**Your instructions**.
Carry on the guest blog post about the author's flash fiction and weird west novelette, beginning right after its final sentence.

**Selected excerpt**.
7/2/14

Jessica West

Dear Friends and Readers,

I've recently connected with Julie via Facebook, where she graciously welcomed me into her community of independent authors. I was fortunate enough to have procured a featured spot on her blog, Julie's Book Review. Thanks a bunch for having me today, Julie!

I've done an author interview at my blog with the lovely, exuberant (not to mention talented) Meg Collett, author of The End of Days trilogy. I've participated in a cover reveal, promoted plenty of independent authors and their books, and even helped out in a book bomb for Ken Mooney's Godhead. But I've never been a featured author, per se.

If you look closely, however, in just the right light, you'll find me all over the place. I've answered 10 Statements for Karen Oberleander over at My Train of Thoughts On..., and written outrageous and entirely inappropriate writing advice articles over at Prose Before Ho Hos. I recently finished a stint on the judges panel at Flash! Friday. I love this community, and am grateful to be a part of it.

Since April 2013 I've written quite a few flash fiction tales of various genres, using the medium to learn about writing, my own voice(s), and find my niche. I'm still working on all of that. I have a feeling it's a lifelong endeavor, one I'm looking forward to.

My most recent adventure into writing came in the guise of a weird west novelette inspired by the guys behind Whiskey and Wheelguns. I wrote a short story for Prose Before Ho Hos (same guys behind W&W) and was content to leave it at that for a while.

I'd toyed with the idea of bringing back the protagonist in that story, who'd survived a scuffle with a group of vampires only to be hanged for killing them. Naturally, the sheriff of that town had thought she'd killed people, not monsters. They knew nothing of the threat that loomed not far away.

Records from a pointing dataset:

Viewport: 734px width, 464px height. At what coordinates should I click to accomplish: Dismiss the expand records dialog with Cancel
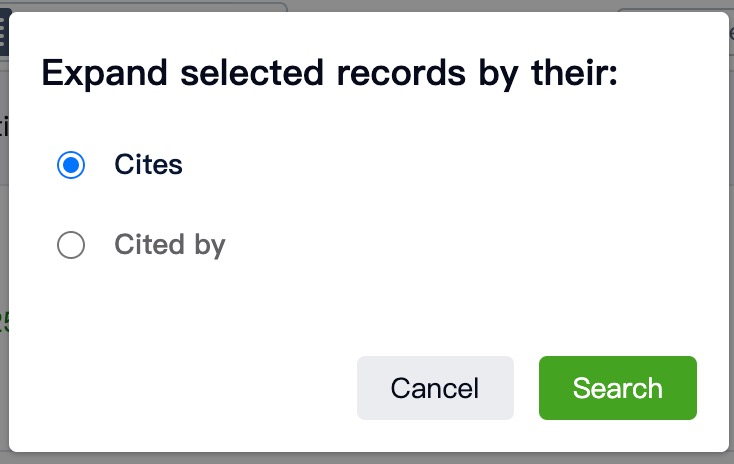coord(435,388)
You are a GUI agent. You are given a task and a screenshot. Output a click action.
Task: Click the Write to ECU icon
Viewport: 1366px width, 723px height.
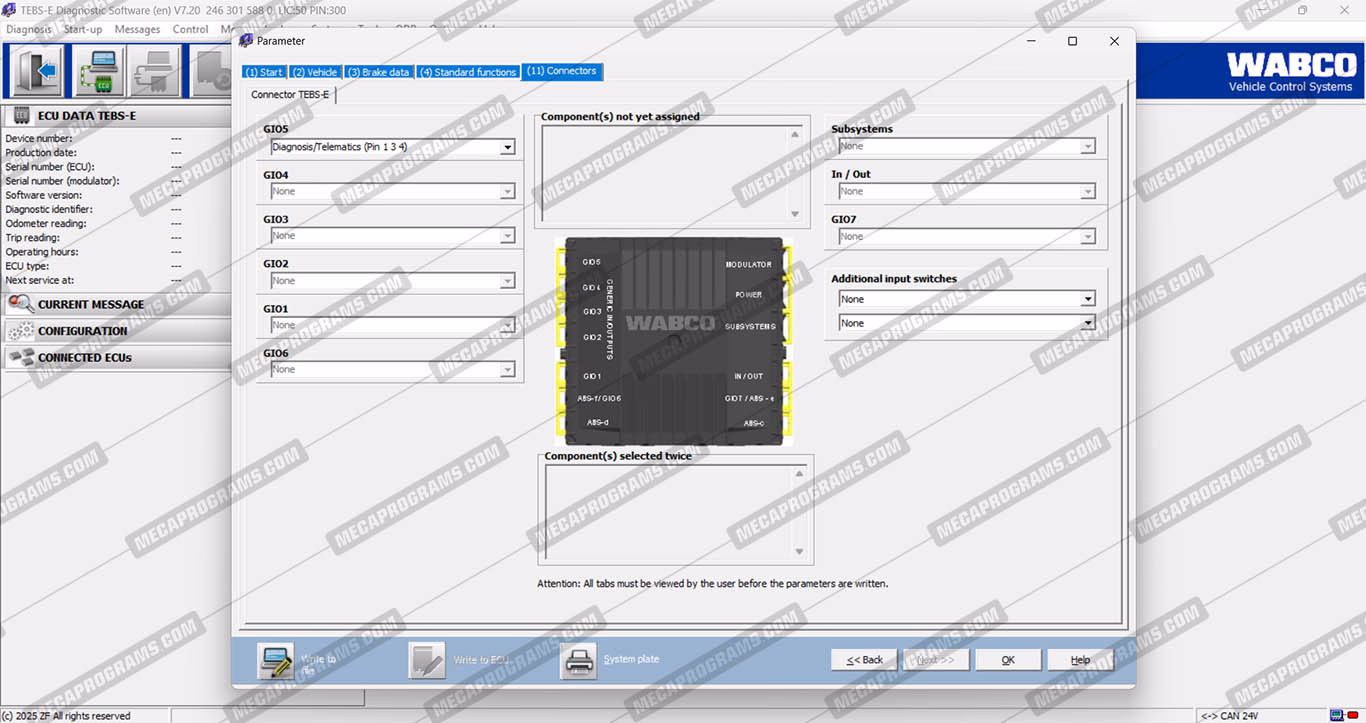click(x=427, y=661)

**Task response**.
When W&W Ringleader R.A. Williamson suggested I write under the Whiskey and Wheelguns banner, I jumped at the opportunity. Not even exaggerating, I literally dove right back in to the story. Wrote 10k words in a few days, I was that excited.

The short story I wrote works as a prologue to the novelette I'll be publishing in August. I've included that story right here in the post, or you can read it at its original location at Prose Before Ho Hos here: Massacre at Red River Ridge. I definitely recommend you check out their blog, and all the dubious hilarity that ensues when a group of writers get to gabbing.

At the end of this post I've also included a brief excerpt from the novelette, Red River Ridge, coming August 29, 2014.

Connect with me at Twitter @West1Jess, or via e-mail at jpwest6 at gmail dot com. Feel free to drop me a line anytime, I don't bite. Much. ;)

Read more of my work for free at my blog, Write This Way.

Thanks for tuning in, and I hope you enjoy the story.

Cheers,


Jess

Massacre at Red River Ridge

The sun rose behind the towering mesas of Red River Ridge, bathing the wide frontier in an orange glow. In the shadows of the natural structures, body parts lay scattered around a heaving, manic Catherine Cartwright. The head of the last teenager she’d decapitated rolled to a stop into the first ray of dawn, and dissipated like mist in high heat. Cat’s sigh matched the whisper of smoke that rose briefly from the hard packed earth where the head had come to rest.
The sheriff rode upon the scene astride his weathered, dappled mare. Cat clutched her machete in one hand and the last gun with ammo in it, her trusty derringer, in the other. Her peacemaker was lost somewhere amidst the piles of viscera and stray limbs. Her pig sticker jutted out of the torso of a raven-haired girl, abandoned in her haste to escape the girl’s gleaming, bared teeth.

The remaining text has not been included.